To so many, it seems religion is this negative topic, this awkward subject that is shunned from conversation and that is so upsetting to me.
Ever since I was 8 years old, I wanted to talk about religion with everyone.
I remember so vividly a Sunday morning in the third grade. We were on our way to church and my mom said, “Cassie, Oma’s gonna love your new dress.”
For the first time, I questioned the fact that my grandmother only seemed to complement my dresses. “Why?” I asked.
“Oh, I just think she appreciates when you girls wear dresses to church. She’s not used to the way it is now.” That was the day a new passion sparked inside me.
I had always loved clothes. One of my best friends, Kodie, still makes comments about my knee high socks and bandanas of middle school, in a loving way, of course, his favourite being the bracelets that often went from my wrist to my elbow. That day, I wondered why God wouldn’t want me to express myself.
I started reading the Bible later that night. I found all these passages that talked about individuality and expression. I also found passages that explained that we are God’s children, we are living for God.
The more I read, the more I questioned my identity, style, and goals.
One day, years later, I was reading outside, lying in the grass. I will never forget noticing the sun’s warmth on my back, the way it seemed to dig into the ground, hearing the birds chirp and the trees rustling and feeling, for the first time, not in church but in God’s world that my Creator was smiling at me. He loved me and He loved this world, and that is something I had never felt in a Sunday morning service. This truly rattled me.

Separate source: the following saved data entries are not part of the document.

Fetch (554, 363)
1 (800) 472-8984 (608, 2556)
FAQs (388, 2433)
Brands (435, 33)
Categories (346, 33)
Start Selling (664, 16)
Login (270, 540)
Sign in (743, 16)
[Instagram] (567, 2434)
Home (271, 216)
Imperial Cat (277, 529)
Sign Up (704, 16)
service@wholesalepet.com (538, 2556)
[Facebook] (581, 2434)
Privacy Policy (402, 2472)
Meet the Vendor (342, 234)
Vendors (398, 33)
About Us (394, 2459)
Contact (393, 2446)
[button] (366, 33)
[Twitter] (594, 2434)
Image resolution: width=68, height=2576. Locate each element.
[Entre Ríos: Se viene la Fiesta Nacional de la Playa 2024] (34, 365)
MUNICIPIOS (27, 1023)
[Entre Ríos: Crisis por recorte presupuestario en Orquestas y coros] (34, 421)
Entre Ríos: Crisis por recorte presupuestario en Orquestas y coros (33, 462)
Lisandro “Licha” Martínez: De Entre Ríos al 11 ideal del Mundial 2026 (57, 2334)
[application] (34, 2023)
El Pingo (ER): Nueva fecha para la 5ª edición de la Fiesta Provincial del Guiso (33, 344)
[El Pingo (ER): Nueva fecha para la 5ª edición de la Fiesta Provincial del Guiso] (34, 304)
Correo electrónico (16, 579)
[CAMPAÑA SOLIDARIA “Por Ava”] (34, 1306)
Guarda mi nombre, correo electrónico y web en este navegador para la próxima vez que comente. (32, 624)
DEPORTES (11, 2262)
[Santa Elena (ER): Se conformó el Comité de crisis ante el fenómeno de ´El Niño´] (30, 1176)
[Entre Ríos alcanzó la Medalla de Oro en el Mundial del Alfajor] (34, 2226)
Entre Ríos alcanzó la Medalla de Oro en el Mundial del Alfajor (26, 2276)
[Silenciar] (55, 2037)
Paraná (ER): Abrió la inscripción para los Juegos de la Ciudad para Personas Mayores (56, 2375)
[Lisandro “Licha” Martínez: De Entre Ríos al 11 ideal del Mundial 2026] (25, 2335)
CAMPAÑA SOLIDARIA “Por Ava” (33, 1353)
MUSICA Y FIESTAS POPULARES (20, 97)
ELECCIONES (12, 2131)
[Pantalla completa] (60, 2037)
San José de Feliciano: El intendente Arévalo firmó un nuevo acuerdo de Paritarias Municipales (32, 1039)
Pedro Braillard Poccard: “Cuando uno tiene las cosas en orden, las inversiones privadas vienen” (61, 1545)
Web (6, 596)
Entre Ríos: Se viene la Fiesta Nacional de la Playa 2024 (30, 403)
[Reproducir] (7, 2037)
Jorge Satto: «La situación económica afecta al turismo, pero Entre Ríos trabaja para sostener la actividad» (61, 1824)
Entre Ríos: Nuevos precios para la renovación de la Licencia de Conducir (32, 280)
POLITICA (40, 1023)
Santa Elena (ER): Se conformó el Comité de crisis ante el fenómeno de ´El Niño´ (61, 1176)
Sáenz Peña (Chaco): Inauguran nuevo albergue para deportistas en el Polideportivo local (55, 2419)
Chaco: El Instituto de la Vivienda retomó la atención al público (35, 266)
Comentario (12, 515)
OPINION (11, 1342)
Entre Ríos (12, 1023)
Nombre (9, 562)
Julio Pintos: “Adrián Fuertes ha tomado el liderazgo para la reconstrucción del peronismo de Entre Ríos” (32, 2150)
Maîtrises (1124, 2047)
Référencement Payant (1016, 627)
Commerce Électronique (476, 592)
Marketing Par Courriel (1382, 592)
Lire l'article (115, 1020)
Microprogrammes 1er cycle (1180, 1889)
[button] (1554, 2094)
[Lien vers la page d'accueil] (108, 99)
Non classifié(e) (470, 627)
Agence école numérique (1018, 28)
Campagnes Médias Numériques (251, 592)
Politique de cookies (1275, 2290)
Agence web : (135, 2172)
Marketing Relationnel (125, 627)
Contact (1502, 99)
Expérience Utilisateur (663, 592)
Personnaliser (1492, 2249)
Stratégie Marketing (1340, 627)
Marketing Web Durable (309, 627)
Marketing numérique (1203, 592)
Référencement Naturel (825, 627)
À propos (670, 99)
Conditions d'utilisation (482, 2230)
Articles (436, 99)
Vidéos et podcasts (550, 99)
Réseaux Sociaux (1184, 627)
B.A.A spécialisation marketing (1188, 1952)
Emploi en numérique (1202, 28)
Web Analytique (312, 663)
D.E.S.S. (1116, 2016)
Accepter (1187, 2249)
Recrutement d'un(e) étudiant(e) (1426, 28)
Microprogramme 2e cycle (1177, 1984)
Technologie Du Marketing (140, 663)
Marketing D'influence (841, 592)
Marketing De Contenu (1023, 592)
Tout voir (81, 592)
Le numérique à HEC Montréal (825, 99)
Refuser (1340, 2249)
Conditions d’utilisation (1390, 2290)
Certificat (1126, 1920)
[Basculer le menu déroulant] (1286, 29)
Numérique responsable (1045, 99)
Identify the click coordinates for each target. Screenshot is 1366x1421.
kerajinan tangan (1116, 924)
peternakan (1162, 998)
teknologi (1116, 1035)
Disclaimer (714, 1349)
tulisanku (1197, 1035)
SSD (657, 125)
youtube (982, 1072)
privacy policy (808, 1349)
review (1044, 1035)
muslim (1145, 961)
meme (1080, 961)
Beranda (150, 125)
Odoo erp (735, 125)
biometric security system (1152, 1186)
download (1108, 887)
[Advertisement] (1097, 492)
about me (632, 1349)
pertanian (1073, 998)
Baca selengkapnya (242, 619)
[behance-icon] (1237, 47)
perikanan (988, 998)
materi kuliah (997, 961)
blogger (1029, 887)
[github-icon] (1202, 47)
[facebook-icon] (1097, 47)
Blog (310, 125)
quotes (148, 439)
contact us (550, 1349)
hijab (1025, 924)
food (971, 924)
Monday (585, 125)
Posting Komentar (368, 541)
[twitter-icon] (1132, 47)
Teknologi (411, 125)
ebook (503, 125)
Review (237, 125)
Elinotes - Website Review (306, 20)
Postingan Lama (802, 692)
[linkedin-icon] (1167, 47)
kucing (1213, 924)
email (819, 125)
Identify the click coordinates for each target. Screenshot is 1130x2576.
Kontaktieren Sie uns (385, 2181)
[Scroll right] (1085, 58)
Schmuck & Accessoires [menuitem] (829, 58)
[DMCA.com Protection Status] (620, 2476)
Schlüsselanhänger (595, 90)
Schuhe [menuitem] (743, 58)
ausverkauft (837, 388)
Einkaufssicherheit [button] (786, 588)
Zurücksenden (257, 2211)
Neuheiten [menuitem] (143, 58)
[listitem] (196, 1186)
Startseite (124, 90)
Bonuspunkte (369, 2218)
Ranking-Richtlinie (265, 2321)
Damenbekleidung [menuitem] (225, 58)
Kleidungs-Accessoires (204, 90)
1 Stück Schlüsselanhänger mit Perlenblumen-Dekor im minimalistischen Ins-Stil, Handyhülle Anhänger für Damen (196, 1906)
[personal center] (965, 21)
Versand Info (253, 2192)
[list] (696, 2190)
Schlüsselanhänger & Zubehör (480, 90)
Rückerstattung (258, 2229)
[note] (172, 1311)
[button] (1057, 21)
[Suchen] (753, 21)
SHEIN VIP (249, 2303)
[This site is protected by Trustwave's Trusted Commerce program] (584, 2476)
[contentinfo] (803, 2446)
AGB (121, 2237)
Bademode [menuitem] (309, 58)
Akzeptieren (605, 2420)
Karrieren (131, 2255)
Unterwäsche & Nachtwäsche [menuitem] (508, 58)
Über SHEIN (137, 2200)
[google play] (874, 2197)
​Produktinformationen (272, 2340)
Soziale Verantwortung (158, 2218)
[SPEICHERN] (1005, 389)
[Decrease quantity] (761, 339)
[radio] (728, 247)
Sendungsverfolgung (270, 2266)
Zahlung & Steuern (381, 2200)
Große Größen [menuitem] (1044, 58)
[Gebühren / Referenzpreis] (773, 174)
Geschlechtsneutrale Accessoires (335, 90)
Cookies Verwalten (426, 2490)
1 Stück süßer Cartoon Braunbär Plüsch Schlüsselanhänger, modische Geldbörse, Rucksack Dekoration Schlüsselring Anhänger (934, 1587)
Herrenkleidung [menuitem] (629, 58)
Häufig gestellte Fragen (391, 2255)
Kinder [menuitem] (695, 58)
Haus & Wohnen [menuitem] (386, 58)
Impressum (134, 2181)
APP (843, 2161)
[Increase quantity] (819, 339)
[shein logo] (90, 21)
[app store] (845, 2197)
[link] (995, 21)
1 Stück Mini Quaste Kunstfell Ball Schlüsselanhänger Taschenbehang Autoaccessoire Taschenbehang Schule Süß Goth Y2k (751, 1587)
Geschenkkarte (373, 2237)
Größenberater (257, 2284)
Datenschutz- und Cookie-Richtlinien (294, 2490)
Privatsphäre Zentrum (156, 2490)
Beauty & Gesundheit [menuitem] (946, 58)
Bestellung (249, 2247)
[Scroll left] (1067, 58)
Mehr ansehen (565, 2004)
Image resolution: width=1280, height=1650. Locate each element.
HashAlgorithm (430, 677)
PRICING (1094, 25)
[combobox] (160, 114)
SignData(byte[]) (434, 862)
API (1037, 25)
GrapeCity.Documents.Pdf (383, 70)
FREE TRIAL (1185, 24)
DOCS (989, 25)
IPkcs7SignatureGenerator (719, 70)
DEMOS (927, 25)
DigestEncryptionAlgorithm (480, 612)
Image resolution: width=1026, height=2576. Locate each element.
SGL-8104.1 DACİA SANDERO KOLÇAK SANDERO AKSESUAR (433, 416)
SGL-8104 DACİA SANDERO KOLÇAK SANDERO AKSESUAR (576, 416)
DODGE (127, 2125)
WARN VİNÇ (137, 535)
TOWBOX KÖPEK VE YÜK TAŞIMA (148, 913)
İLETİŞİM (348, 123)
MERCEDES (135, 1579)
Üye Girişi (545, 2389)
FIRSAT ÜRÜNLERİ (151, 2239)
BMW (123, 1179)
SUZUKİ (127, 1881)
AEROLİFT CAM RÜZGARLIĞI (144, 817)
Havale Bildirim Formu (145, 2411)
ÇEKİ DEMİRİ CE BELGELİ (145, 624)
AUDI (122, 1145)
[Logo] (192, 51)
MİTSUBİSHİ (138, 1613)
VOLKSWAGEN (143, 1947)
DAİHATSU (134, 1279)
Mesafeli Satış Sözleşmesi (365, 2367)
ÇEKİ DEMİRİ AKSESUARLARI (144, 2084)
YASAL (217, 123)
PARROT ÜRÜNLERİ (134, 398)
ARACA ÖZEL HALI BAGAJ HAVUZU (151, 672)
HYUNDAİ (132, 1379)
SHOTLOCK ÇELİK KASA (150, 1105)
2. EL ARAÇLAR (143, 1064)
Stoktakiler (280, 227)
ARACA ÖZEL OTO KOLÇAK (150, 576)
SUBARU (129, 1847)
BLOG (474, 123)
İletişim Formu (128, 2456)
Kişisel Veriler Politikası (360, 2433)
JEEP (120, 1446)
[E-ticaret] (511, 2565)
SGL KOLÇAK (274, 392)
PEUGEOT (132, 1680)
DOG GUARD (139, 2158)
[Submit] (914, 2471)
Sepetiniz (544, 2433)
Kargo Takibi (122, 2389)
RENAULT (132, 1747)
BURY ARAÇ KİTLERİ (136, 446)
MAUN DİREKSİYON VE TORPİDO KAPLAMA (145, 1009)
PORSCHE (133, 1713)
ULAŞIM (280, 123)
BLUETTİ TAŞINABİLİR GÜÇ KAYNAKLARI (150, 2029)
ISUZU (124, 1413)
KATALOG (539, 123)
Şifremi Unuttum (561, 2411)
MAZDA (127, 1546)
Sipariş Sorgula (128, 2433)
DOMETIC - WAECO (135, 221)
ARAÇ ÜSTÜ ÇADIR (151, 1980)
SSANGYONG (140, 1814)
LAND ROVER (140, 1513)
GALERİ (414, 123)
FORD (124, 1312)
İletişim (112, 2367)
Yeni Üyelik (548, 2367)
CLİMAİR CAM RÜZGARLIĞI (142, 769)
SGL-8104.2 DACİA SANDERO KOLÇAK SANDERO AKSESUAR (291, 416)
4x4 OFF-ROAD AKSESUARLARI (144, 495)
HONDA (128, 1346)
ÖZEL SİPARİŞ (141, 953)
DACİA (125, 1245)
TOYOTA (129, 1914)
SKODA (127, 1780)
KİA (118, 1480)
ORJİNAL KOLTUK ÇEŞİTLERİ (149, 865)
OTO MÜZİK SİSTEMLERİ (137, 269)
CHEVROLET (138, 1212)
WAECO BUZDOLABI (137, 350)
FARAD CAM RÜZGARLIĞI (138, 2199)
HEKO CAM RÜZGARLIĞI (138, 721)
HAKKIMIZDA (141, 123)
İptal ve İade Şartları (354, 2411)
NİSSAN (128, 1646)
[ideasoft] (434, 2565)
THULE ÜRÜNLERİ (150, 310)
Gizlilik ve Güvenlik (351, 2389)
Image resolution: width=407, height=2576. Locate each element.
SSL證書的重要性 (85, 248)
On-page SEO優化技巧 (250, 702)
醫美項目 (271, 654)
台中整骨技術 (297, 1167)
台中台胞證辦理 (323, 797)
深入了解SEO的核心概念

I want to be a pastor. In fact, I need to be. It is my call in life and I am already itching to serve it. But I want to bring more to my faith. I want people to experience that love every day. I want people to love God so much that they can’t go a day without talking to Him. I also want atheists and buddhists and catholics and Muslims to be able to come to my church and talk amongst everyone else and chat about similarities and differences and passions within and outside of their religions and come together in moments of realization that we are all loved and we are all called and we are all passionate. This is a crazy idea but it is a dream that I am determined to fulfill.
We shouldn’t argue about religion and fear conversations. Our differences are meant to be embraced.
Therefore we should wear what we want, too (although I don’t much like bandanas and knee high socks anymore).
Oh yeah, I’m working out how to involve peanut butter pie, too.